# Ship-handling question



## bobs (Aug 12, 2006)

I'll tell you a story but I'll try to keep it short.

In the 1980s, I was the technical editor of a well-known, weekly shipping magazine. My main job was to cover the 'nuts and bolts' of merchant ships, keeping the reader up-to-date with the latest ship technology. Yet I had never been a seaman or a marine engineer. 

Anyway, one day I was sent to Germany to see a new ship simulator, built by Krupp-Atlas Elektronik. This was an amazing bit of kit; a full-size ship's bridge mounted on hydraulic rams, just like an aircraft simulator, and with a huge, wrap-round video screen. 

After a demonstration, during which we experienced, all at the flick of a switch, a large container ship, a vlcc, a navy frigate, dead calm and a real seasick-makinq Atlantic gale, a volunteer was sought, to 'have a go'. I got volunteered by my mates because they knew I'd never done it for real so they were likely to get some laughs.

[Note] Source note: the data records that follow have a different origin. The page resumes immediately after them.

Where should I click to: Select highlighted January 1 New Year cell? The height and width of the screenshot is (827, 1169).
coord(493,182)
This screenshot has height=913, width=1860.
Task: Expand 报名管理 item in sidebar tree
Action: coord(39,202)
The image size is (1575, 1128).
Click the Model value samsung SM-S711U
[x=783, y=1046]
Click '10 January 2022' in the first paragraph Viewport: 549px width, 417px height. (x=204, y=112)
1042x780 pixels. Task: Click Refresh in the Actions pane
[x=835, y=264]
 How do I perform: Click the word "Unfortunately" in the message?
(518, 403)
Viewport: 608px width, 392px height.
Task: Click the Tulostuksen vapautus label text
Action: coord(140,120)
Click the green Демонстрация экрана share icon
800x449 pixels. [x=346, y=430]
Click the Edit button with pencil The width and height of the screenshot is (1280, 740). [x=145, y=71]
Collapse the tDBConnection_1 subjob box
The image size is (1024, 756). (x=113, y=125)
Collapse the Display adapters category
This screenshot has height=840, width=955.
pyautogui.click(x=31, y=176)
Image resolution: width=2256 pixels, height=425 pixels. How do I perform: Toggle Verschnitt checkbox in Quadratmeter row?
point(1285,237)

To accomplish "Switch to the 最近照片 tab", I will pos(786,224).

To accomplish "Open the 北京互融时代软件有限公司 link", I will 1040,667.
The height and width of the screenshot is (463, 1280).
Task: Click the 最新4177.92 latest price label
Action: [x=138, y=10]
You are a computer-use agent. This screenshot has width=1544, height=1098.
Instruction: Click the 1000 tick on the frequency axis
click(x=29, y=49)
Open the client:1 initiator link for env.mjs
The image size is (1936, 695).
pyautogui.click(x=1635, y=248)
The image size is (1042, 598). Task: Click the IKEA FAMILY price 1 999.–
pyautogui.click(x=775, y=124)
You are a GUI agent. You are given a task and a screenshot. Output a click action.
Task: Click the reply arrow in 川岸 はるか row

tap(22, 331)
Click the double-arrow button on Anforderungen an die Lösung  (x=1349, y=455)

The ship was Hapag-Lloyd's then-new, 58,000gt twin-screw motor container ship 'Frankfurt Express' . The scenario: sailing down the Elbe.

After ten minutes of not running aground, colliding with another vessel or even clouting a channel marker buoy, they tried to liven things up by 'throwing things at me'. First, a fishing boat suddenly appeared dead ahead, collision inevitable. "Now what?" I was asked. 
"Blast on the horn. Where is it?"
"Right answer, nothing else you can do. But we haven't got one." Whereupon the fishing boat suddenly disappeared from the screen.
"That jetty half a mile ahead; go alongside!"
Hell's bells, we were doing about 15 knots at the time. Oh well! Both engines full astern in one throw of the lever. I'm told lots of you real ship drivers longed to do that! Of course, nothing much happens for ages, until the engines can overcome the "watermilling" screw(s) and get into reverse. 
So I tried a technique I learned in my days in the rowing club to make an 'emergency stop': full rudder one side or the other, then, immediately, before the head starts coming round, full the other way, repeating this procedure until the way comes off the ship. It worked on a 45ft long rowing 'four' and - at least on that simulator- it seemed to work just as well on that big box-ship.
I then had to make a fetch on the jetty, with no help from tugs, tide, wind or winches. Much to my own and everybody else's surprise, I managed it ,using just the bow thruster and the transverse thrust of the propellers - but that is another story. 
What I want to know is, would my emergency stop really have worked on a real ship? How would you real ship-drivers have made a crash stop like that? Everything else on that simulator was so life-like, yet the Germans reckoned at the time that my technique was " mmm! veree interesting!" Did I invent a new ship-handling technique that, perhaps, I could have had named after me? The Bob stop!!??


----------



## benjidog (Oct 27, 2005)

I am an ex-rower myself (40 odd years ago sadly!). As I recall, the standard way of stopping quickly involved angling the blades and forcing them downwards into the water - decrepitude has resulted in my forgetting the name of this action. I would not expect movement of the rudder of a four in full flight to have a great deal of effect. In the worst case, the failure of the rudder in a coxed four on the Thames would at worst lead to you going aground. 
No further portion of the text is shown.